No, there could be various other reasons why Queues or Topic-Subscriptions may be suddenly removed… Let me state them below from simple to complex scenarios (This is not an exhaustive list):
Reasons why Entity may suddenly go missing
How to prevent it?
The user may delete the entity in error and not inform the team, via Portal, CLI, PowerShell, or RESTAPIs. Be careful to whom you provide write\delete privilege. Follow the principle of least privilege. Only users with write privilege will be able to see/access the SAS keys and those with delete privilege can delete resources.
You can check in the ARM Activity Logs if a user has deleted the entity via Portal, PowerShell, or CLI.
Use ARM Resource Lock to prevent undesirable changes to SB Entities.
Applications can make use of SB Resource Provider (RP) APIs to delete the Entities.
( SB Resource Provider APIs calls are not logged in Azure Logs like Activity, Operation, Diagnostic, etc. It is the responsibility of the applications making SB RP API calls to log the operations it is performing.)
Service Bus libraries & tools like ServiceBusExplorer use these SB RP APIs.
Refer: Manage using Azure Resource Manager-based libraries & Manage using Service Bus client libraries.
Important Note: ARM Resource Lock placed on SB Namespace\Entities are not protected when performing CRUD operations via SB SDK. This is because the SB SDK directly talks to SB’s Resource Provider and does not route via ARM.Instead of using SAS Keys in your application, consider using Role-based Authentication and Access. You can Disable local or shared access key authentication with Azure Service Bus.
Refer:
Managed identities for Azure resources with Service Bus
Authenticate an application to access Azure Service Bus entitiesHave proper logging in your application, esp. when CRUD operations are performed. Also, Turn on OperationalLog in Diagnostics settings.
Auto-delete on idle.
Discussed in detail in this article.
SAS Key\Token is Compromised
Follow the principle of Least Privilege.
Keep audit of SAS Key distribution. If SAS Key is compromised immediately recycle the Keys.
Others
Open a Support Ticket with Azure and provide all the relevant details.
- Does Azure Support Team have any insights on which Client Application deleted the entity?
We do not collect application or server information that performs the delete operation. So, the support professionals will not be able to provide information regarding Application\Server that made the delete request.
The customers can configure VNets and firewalls to control the inflow of requests and monitor them. This has helped some customers identify the clients (machines) making these requests.
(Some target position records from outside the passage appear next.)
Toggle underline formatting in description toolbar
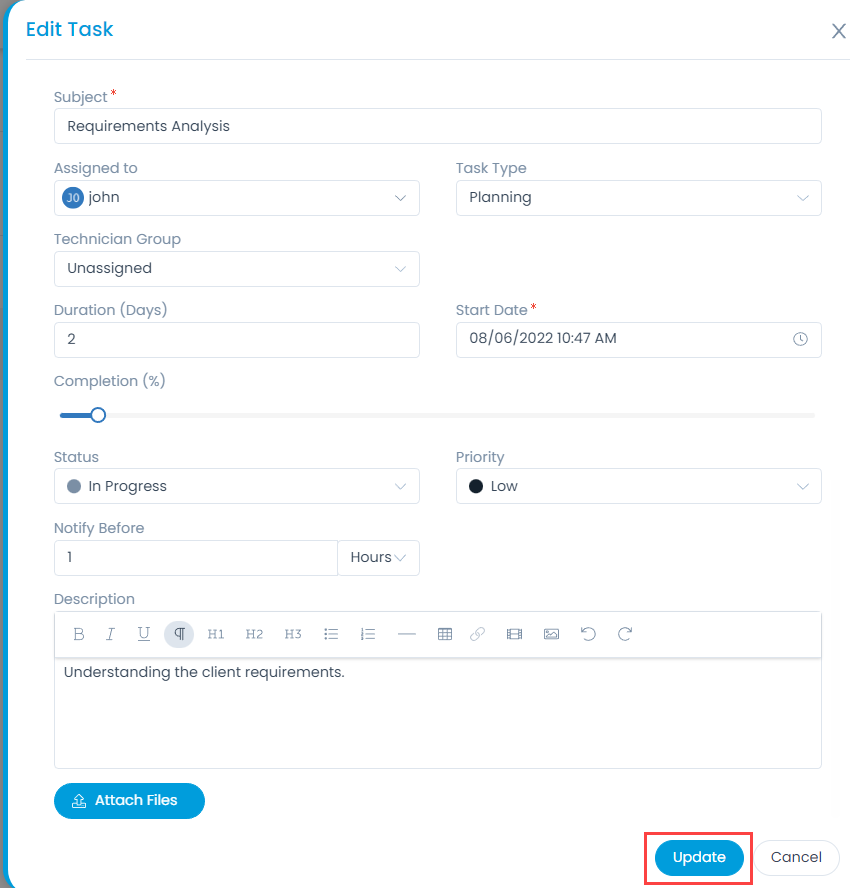 [x=144, y=634]
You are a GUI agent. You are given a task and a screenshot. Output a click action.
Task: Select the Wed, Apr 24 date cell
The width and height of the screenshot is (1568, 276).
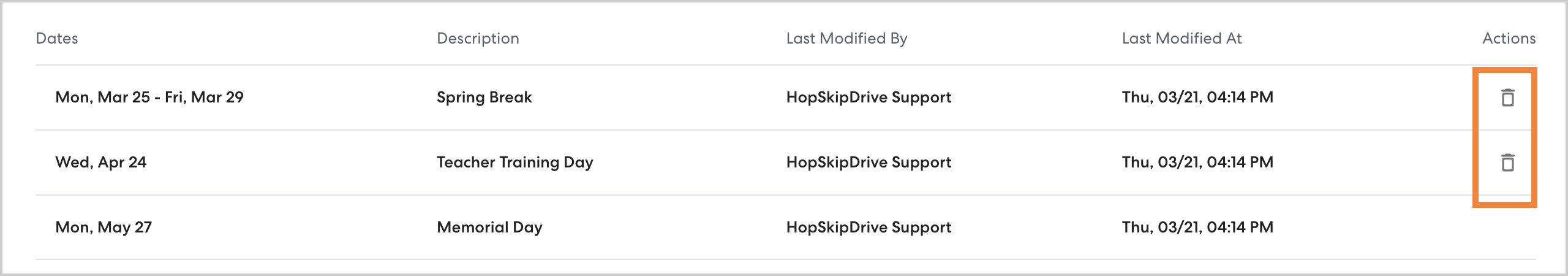coord(101,162)
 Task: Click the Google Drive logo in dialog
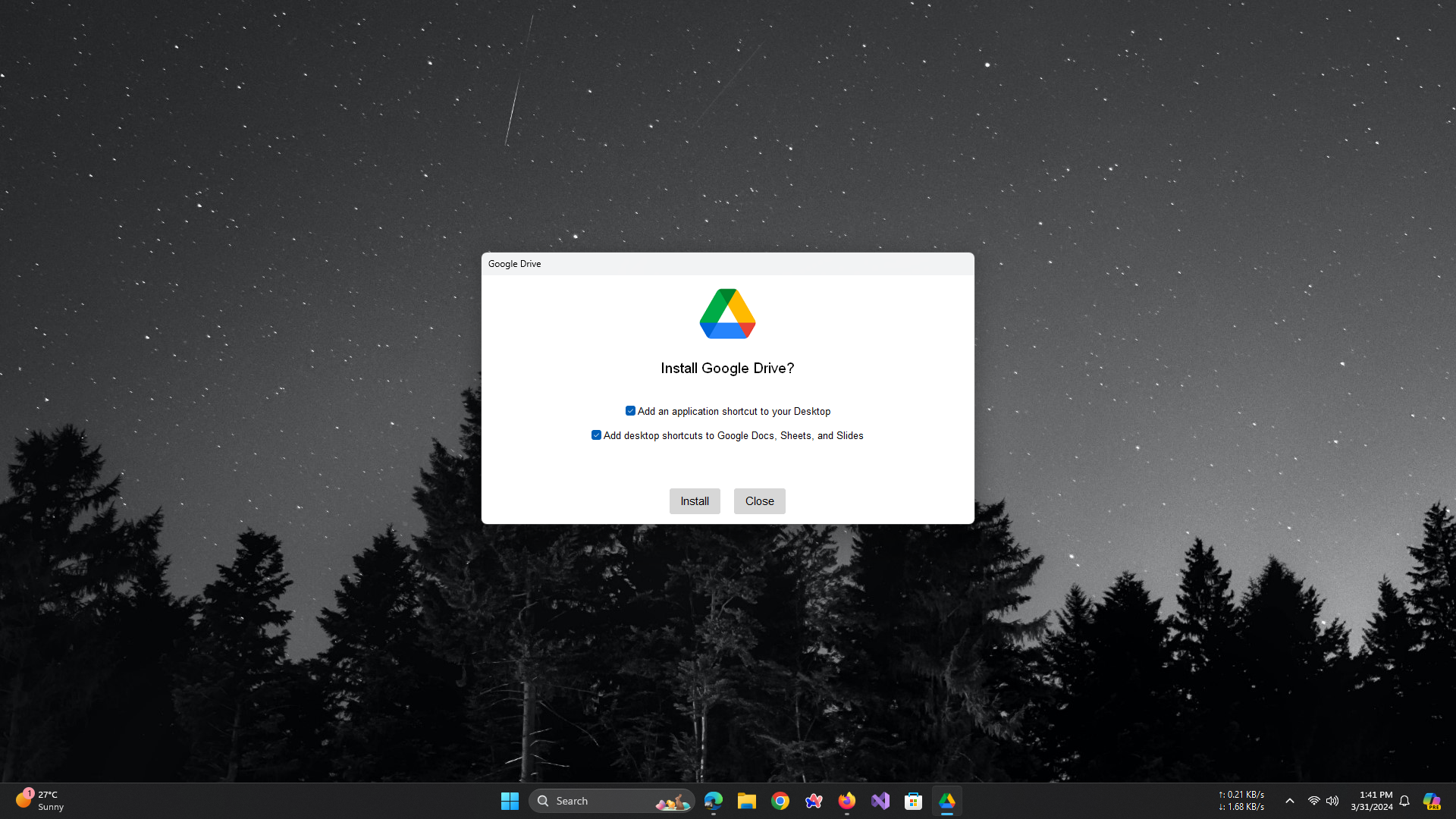[727, 314]
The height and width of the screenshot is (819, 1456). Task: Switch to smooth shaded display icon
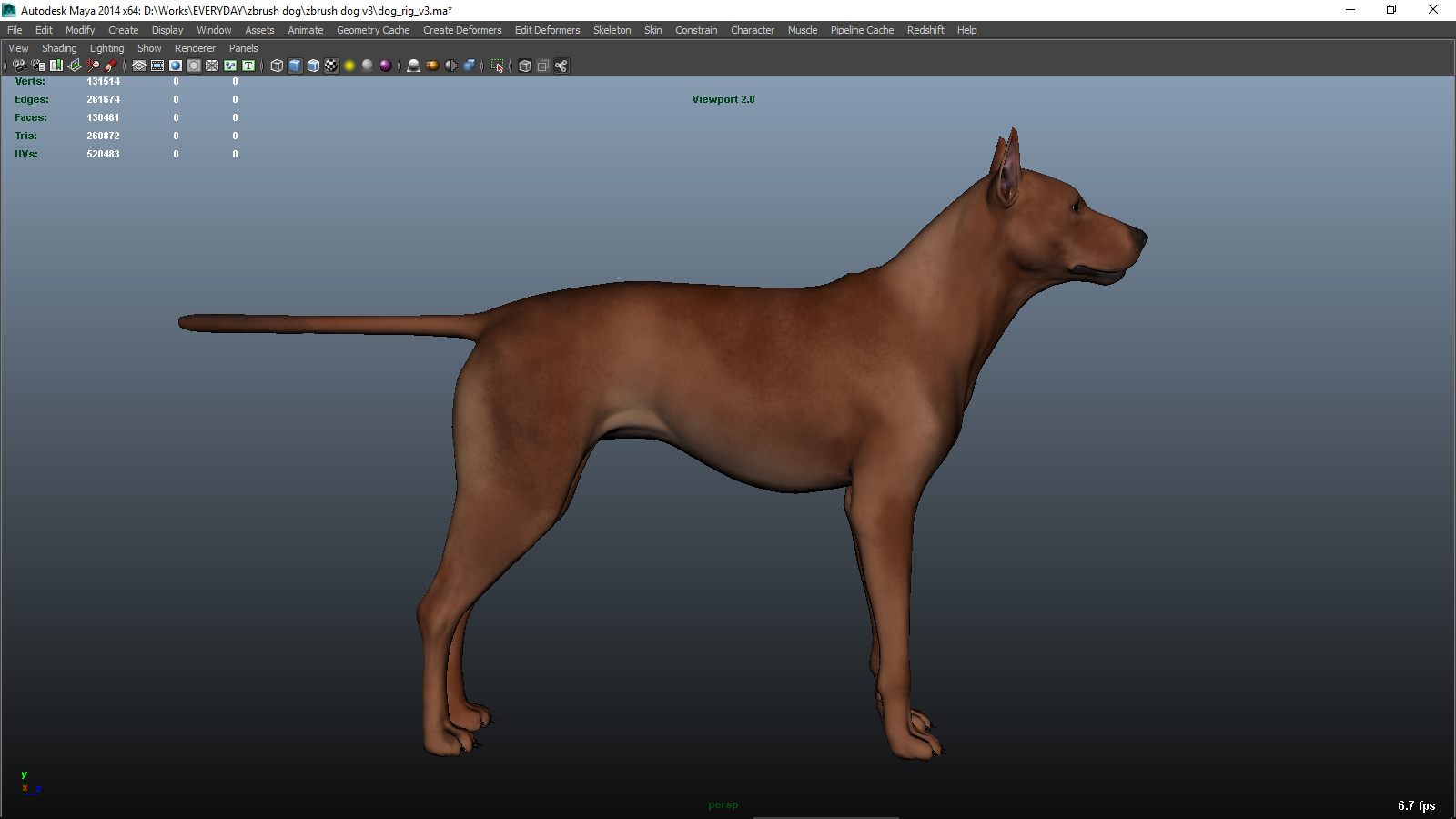point(294,65)
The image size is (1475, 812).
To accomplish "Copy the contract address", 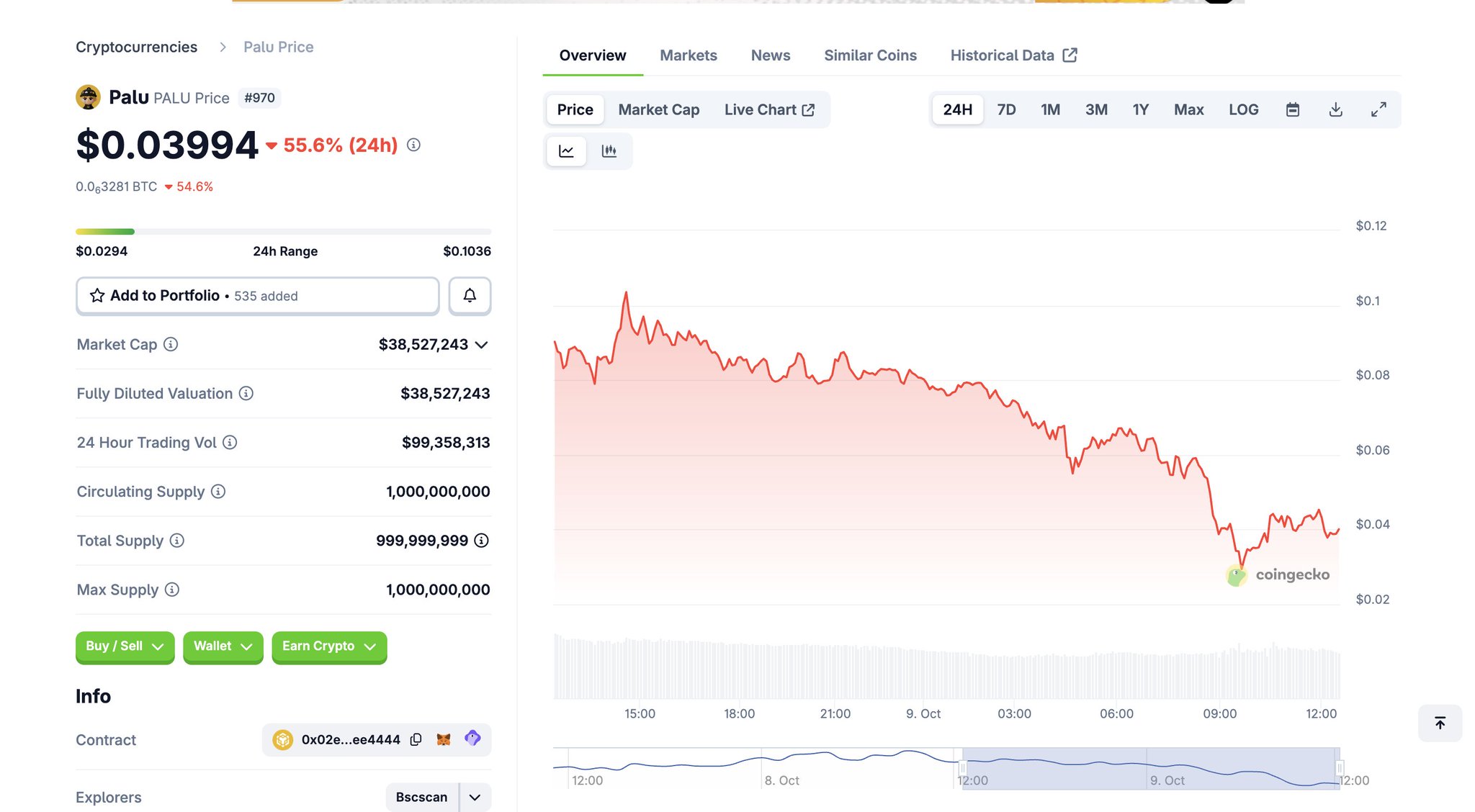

VNetAndIPFilteringLogs and OperationalLogs in the Diagnostic Setting will come in handy. - Is there any scenario when Auto-delete on idle property should not be set?
The obvious answer is if you expect the entity to be perpetual (until it is manually deleted), and that you do not worry about its existence irrespective of incoming and outgoing messages.
Auto-delete on idle is usually used in Dev-Test environment, or when entities are dynamically created and deleted. It prevents resource leaks, that may have been caused by exceptions\errors in the clean-up code path.
Also, there is one other scenario where Auto-delete on idle should not be set i.e. when the entities are provisioned for GeoDR. This is simply because entities created in the secondary namespace will not receive any messages, thus deleting those entities if auto-delete on idle is set.